INSTRUCTIONS TO FOLLOW:
Begin at the line that contains "You are a GUI" and continue through the last of the rows. Copy those lines with "volume control" changed to "brightness control" and everything else the same, leaving the pictures out.

DATA FOR THIS TASK:
— start —
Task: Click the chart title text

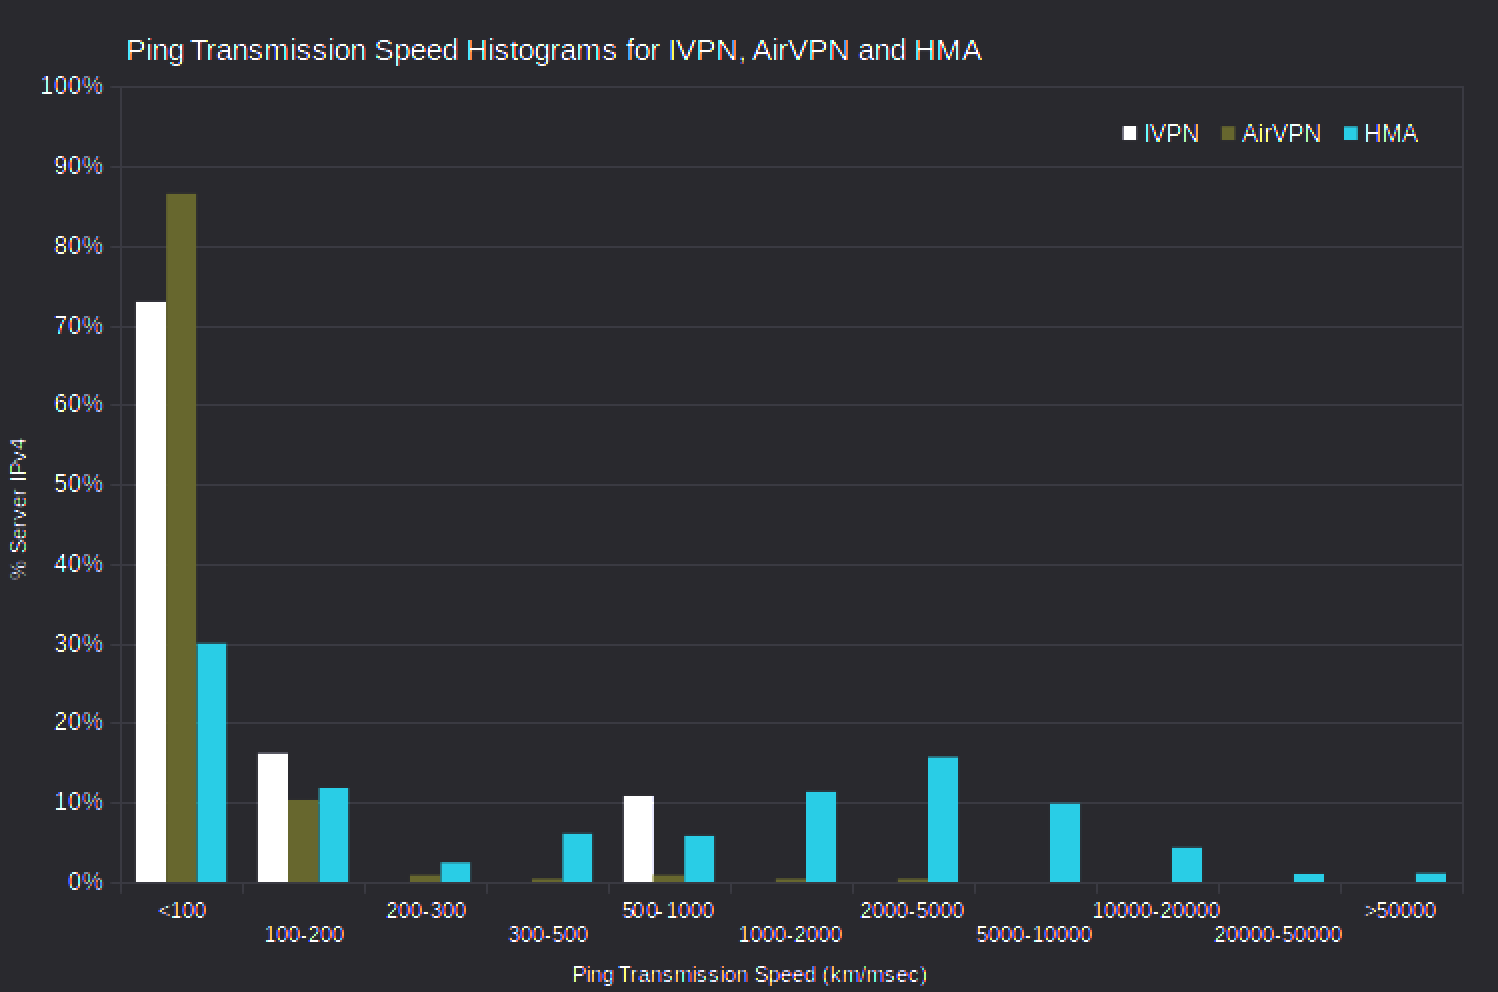Action: click(x=554, y=50)
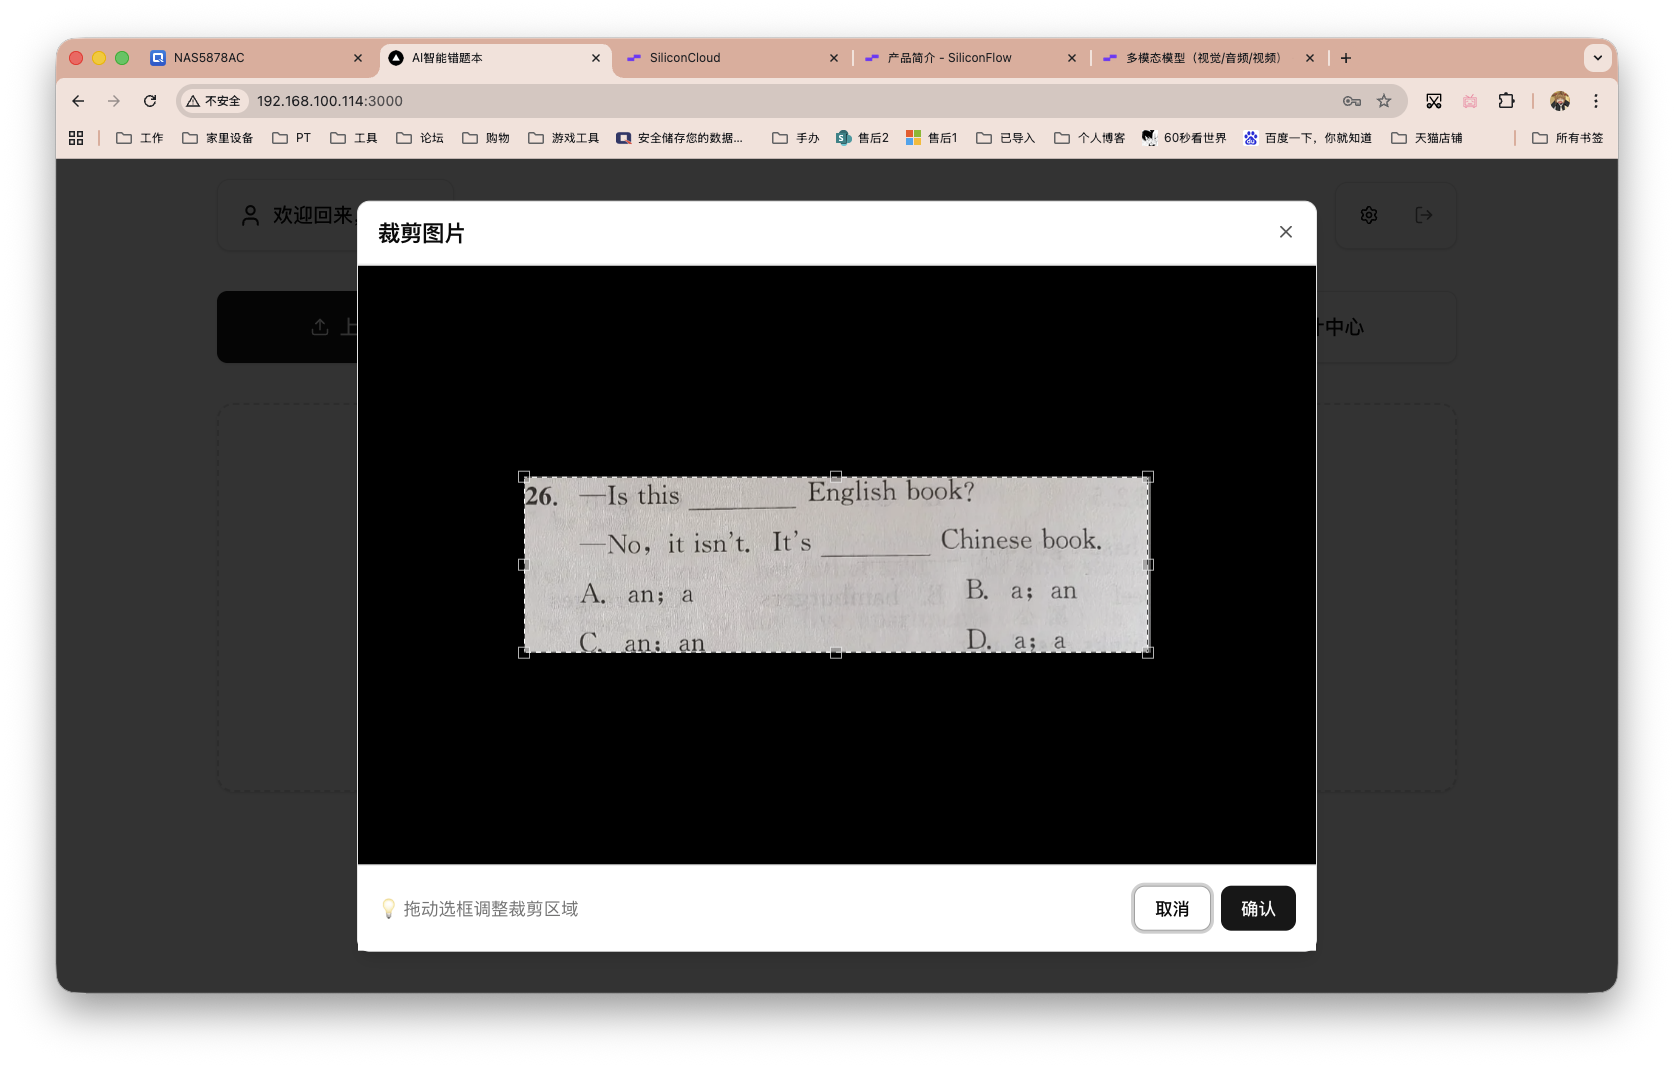Click the browser back arrow
The image size is (1674, 1067).
78,101
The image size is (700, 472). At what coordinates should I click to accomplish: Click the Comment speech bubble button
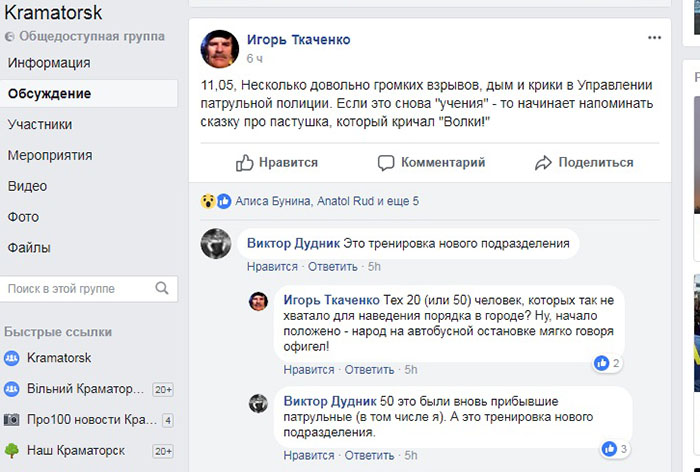pyautogui.click(x=431, y=162)
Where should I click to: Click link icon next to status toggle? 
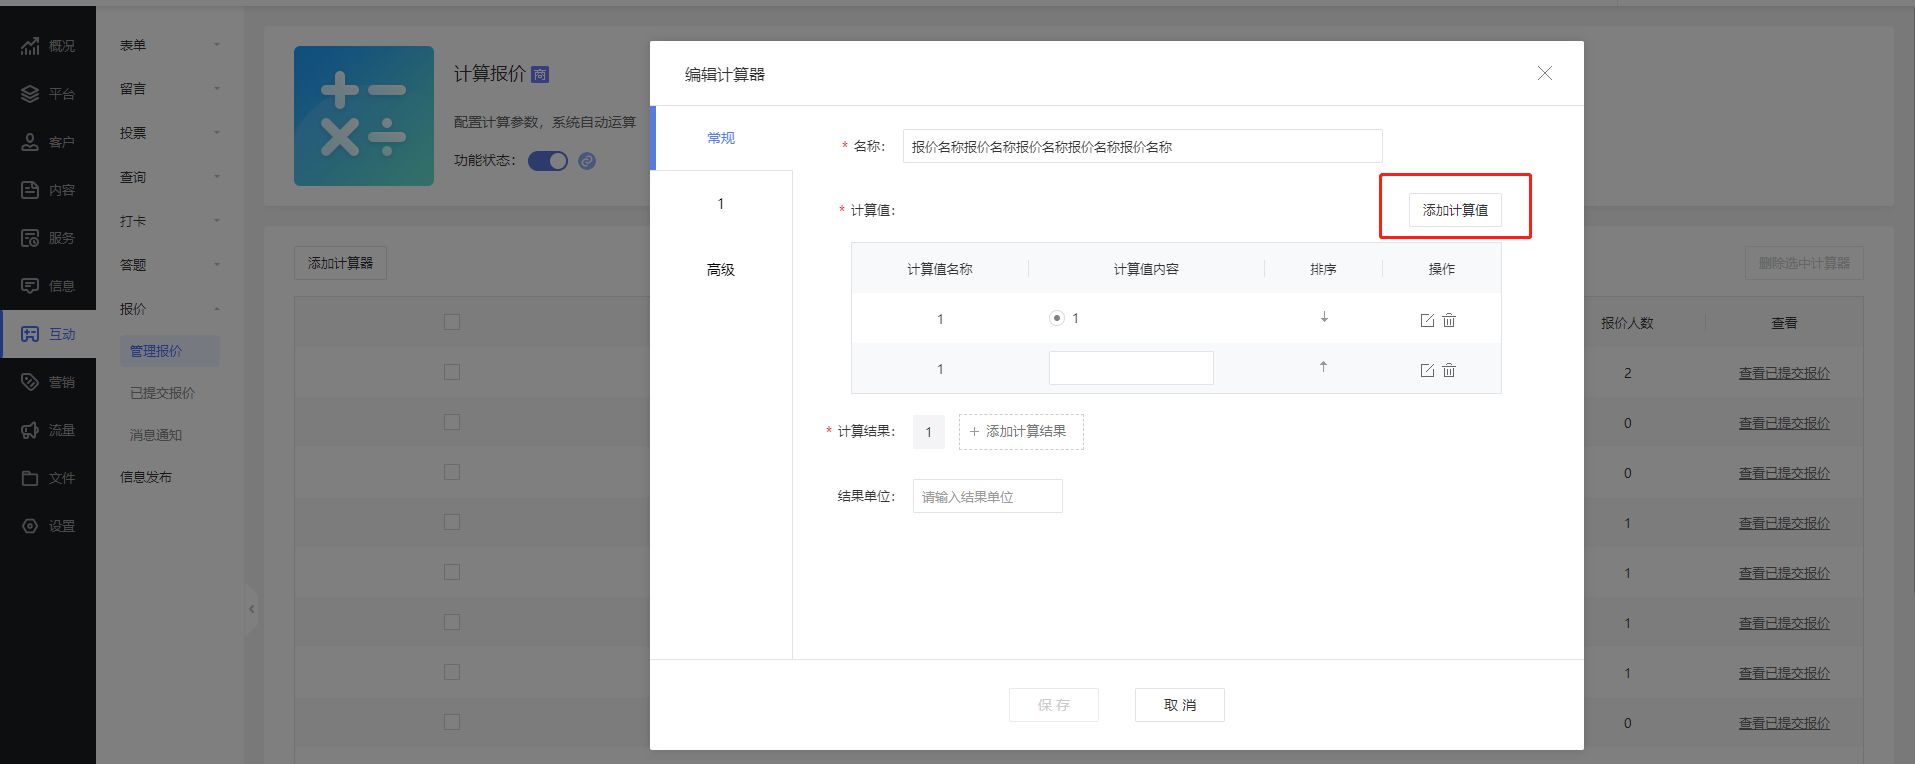click(x=587, y=161)
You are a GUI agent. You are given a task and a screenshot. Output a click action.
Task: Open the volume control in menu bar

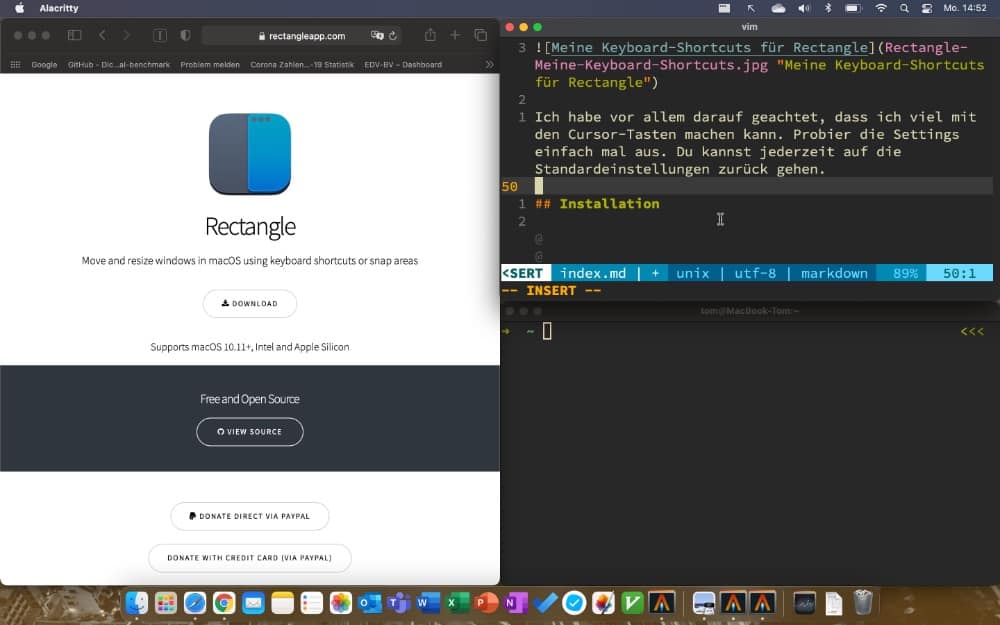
— end —
SOLVED EXERCISE:
You are a GUI agent. You are given a task and a screenshot. Output a click action.
Task: Open the brightness control in menu bar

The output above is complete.